Here are some questions to ask yourself as you check out strollers in the store:
Is the handlebar high enough? Take a few strollers for a test push. The most annoying thing when you're out for a walk is pushing a stroller with handles so low that you have to stoop, or so short that you kick the back of the stroller. Look for handles that fit your height and your gait.
Where will you put the diaper bag and groceries? You'll seldom be out just strolling. You'll be running errands or visiting friends with an afternoon's worth of supplies. A basket under the seat is important, and it's lacking on some European strollers. (Where do Europeans stash grocery bags?) Less important, but certainly nice, are cup holders and storage spaces on the handlebar. You can keep water for yourself, pacifiers for baby, and other things in easy reach. Still less important are side pockets -- you can readily buy a storage bag to hang off the back of the stroller. But keep in mind that if you hang too much on the stroller, it could tip over backward.
Can you fold it easily? There may be some families that never fold their strollers. But most parents need to fold them to get them into the car, if not into the house. If you have to wrestle the stroller to the floor, that's not an easy fold. If the stroller doesn't lock in it's folded position, but instead springs back open at the slightest provocation, that's not good either. And sometimes it's just too hard to remember which buttons, latches, and bars you use to fold some models. Test before you buy, and choose one that's easy.
Can you steer it? We have to laugh at the number of strollers that call themselves "an SUV for baby." It's not easy to park an SUV, and it's not easy to squeeze a giant stroller through store aisles. Some barely fit through store doors. Always test-push a stroller. Can it turn corners? Maneuver through tight spaces? Pretend baby just tossed his sippy cup on the sidewalk and you have to spin around 180 degrees. Easy?

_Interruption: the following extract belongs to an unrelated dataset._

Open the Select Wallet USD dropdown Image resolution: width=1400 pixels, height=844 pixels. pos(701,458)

How much does it weigh? The lighter the stroller, the easier it is to push, travel with, pack in the car, carry up stairs, and so forth, There are now super-lightweight ones (8 to 10 pounds), but they're generally umbrella strollers for older babies. A good weight for a newborn stroller is more like 11 to 16 pounds. Once you get to the heavy-duty prams, which are -- no lie -- often more than 40 pounds, forget about it. A note: Some new parents worry that if a stroller feels lightweight, it's shoddily made. Not necessarily true; weight does not equal quality.

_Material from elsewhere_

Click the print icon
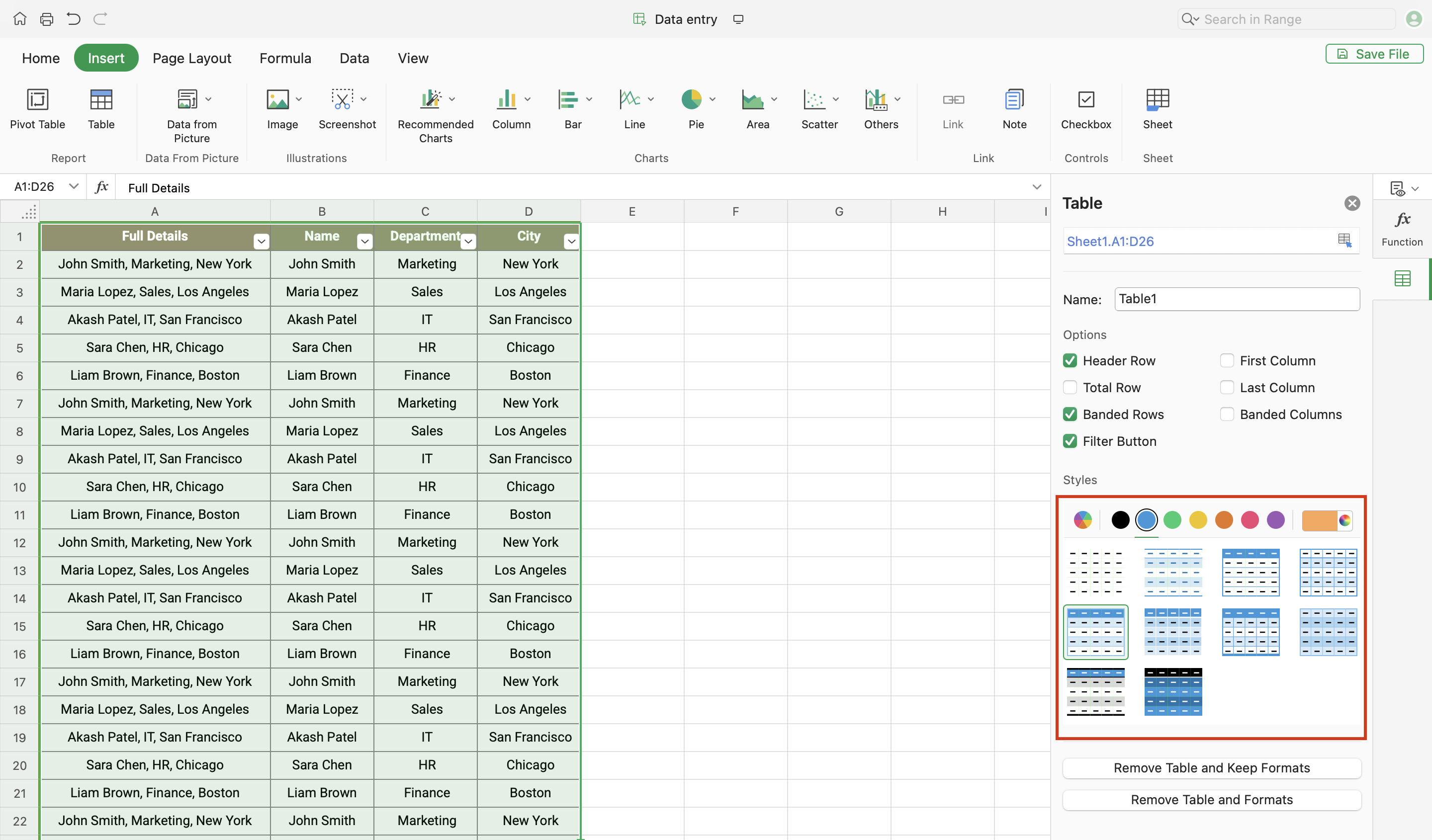This screenshot has height=840, width=1432. (47, 19)
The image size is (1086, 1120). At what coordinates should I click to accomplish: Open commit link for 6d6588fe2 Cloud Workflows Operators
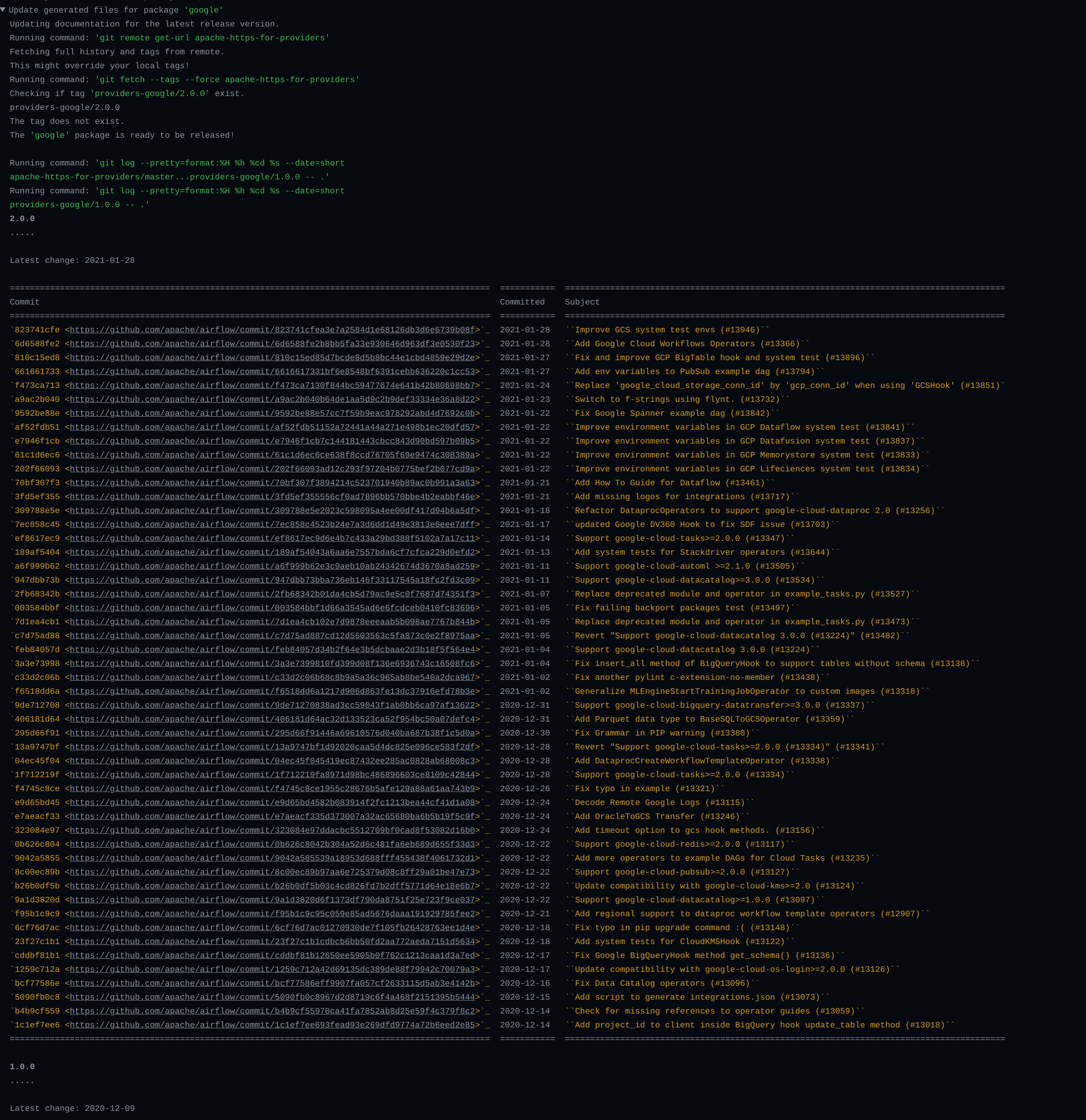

Can it carry a car seat? Travel systems became so popular that now many strollers accommodate car seats, even from different manufacturers. This is nice, because it's great to take a sleeping infant out of the car and snap her right into the stroller. If you know you want a car seat from a certain manufacturer, it's worth looking at their travel systems. They might price the stroller/car seat combo cheaper than the sum of the separate pieces. Another option is the car seat frame. Baby Trend's Snap-N-Go and Kolcraft's car seat frame are ways to put your car seat on wheels, making a lightweight stroller that accommodates a newborn. Get a canopy for your car seat and a warm boot to sit your baby in if it's cold, and you're set.
Does it have the features you want? Once your child is old enough, it's nice to have the bar on the front of the stroller swing open and shut so he can climb in by himself. But if there's not a bar, there's probably a snack tray, and those are nice too. All good strollers have locking wheels, and they all have harness straps, but five-point harnesses are considered the safest. Look for a removable seat cushion for easy washing.
We know plenty of parents who, despite all of this, still buy based on brand name, color, or some other superficial reason, like the stroller being named after a car. So be it -- you have to live with it. A better way to choose if you're overwhelmed is to get a solid recommendation from a friend you trust, who has a lifestyle similar to yours.